3.2 Anlagenverfügbarkeit und Refinanzierung
Ein Kapazitätsmarkt soll den eigentlichen Energiehandel nicht stören. Deshalb muss durch eine geeignete Ausgestaltung sichergestellt werden, dass nicht verzerrend in den kostenminimalen Dispatch (die Kraftwerkseinsatzplanung) eingegriffen wird. Anstelle einer physischen Lieferverpflichtung schlagen wir darum vor, den tatsächlichen Dispatch den Preissignalen im Day-Ahead und Intraday-Markt zu überlassen. So kann Erzeugungsleistung jeweils genau dort angeboten werden, wo die höchsten Preise gehandelt werden – und damit automatisch da, wo der größte Bedarf besteht.
Die Kapazitätsanlage wäre hierbei jedoch stets verpflichtet, auf rechtzeitigen Abruf hin technisch lieferfähig zu sein, sobald sich eine Engpassstunde ankündigt – definiert als Überschreitung eines bestimmten Preisschwellwertes im Day-Ahead Markt (in Belgien ist dies der Fall). Diese Lieferbereitschaft muss mit ausreichend Vorlaufzeit (Day-Ahead) angefordert werden, damit beispielsweise Speicher vorher befüllt werden können. Für Speicher gilt die Lieferbereitschaft maximal für das „Duration-Rating“ des Kapazitätsvertrags, also beispielsweise für vier aufeinanderfolgende Stunden bei einem Speicher mit 4 Stunden Duration (4 Stunden Speicherdauer).
Durch die Kapazitätszahlungen besteht für die Betreiber der Anlagen keine Notwendigkeit mehr, Deckungsbeiträge für die Einheiten in der Merit-Order zu erzielen. Deshalb ist es politisch denkbar, bei den Kapazitätsmarktteilnehmern über „Contracts for Difference“ (Financial CfD) die Differenzbeträge jenseits des Schwellwertpreises abzuschöpfen. Steigt der Day-Ahead-Clearing-Preis beispielsweise auf 1000 Euro je Megawattstunde und der Schwellwert beträgt 700 Euro, muss die Kapazitätsanlage unabhängig von der physischen Erzeugung 300 Euro an das Kapazitätsmarktkonto zurückzahlen. Im Gegenzug erhält sie die planbaren monatlichen Zahlungen aus dem Kapazitätsmarkt.

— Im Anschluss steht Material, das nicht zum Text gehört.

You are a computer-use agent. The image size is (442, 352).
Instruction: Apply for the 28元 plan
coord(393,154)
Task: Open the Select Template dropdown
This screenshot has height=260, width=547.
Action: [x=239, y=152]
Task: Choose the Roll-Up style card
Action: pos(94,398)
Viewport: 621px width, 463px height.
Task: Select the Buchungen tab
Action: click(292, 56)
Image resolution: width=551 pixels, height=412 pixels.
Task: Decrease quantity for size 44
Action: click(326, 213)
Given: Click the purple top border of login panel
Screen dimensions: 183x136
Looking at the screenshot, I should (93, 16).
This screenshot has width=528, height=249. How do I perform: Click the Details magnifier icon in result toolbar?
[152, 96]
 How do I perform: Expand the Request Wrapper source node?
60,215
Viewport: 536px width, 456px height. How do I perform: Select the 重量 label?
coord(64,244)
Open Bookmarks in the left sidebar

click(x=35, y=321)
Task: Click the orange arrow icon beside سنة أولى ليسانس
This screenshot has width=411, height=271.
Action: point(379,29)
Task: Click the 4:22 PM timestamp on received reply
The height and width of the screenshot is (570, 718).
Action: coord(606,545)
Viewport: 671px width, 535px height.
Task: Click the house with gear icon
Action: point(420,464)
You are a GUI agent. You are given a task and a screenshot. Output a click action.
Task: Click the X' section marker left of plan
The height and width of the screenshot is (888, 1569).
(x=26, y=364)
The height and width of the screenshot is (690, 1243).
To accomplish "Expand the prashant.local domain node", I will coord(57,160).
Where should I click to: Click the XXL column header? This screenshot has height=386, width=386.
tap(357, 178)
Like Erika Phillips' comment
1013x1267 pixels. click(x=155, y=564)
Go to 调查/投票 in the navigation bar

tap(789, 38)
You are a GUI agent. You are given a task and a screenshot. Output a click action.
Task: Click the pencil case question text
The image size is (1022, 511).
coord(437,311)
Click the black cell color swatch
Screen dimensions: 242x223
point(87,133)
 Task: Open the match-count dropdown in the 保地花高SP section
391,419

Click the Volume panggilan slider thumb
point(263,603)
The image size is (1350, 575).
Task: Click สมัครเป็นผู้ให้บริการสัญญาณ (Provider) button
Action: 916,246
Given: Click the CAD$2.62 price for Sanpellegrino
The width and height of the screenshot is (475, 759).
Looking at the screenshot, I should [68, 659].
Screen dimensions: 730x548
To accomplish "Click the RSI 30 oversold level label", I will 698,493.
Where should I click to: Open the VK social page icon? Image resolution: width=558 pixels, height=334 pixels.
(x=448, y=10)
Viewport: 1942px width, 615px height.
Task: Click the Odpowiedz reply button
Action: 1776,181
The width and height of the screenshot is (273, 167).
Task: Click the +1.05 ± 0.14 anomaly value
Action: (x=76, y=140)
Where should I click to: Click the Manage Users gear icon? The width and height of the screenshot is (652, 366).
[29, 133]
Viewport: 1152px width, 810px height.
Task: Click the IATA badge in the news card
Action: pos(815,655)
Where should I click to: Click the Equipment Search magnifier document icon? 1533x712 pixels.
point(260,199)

Obwohl sich der Kapazitätsmarkt hierdurch teilweise selbst refinanzieren würde, ergibt sich für die monatlichen Zahlungen an die teilnehmenden Anlagen immer noch ein Restbedarf. Die Kosten hierfür können in den Netzentgelten umgelegt werden, jedoch nicht pauschal auf alle Jahresstunden, sondern lediglich für die kritischsten Engpassstunden, für welche die Kapazitätsanlagen im Derating bemessen und gebaut wurden. Diese Beaufschlagung der Engpassstunden für alle Verbraucher – einschließlich der Industrie – würde auch auf der Nachfrageseite Preiselastizität und damit eine Nachfragesenkung auslösen, durch die wiederum weniger Erzeugeranlagen für die Engpassstunden ausgeschrieben werden müssten.
3.3 Lokale Verteilung
Mit einem geeigneten Design des Kapazitätsmarktes muss zudem eine räumliche Dimension der Energiewende im Kontext der Versorgungssicherheit mitgedacht werden. Regionale Allokationssignale könnten als Anreize zur geografischen Steuerung der gehandelten Kapazitäten die Effizienz des Gesamtsystems steigern. Diese Signale, die vor allem für Neuanlagen relevant sind, sollten die Möglichkeit bieten, von Netzbetreibern zyklisch auf gegenwärtige und zukünftig erwartete Netzbelastungen angepasst zu werden.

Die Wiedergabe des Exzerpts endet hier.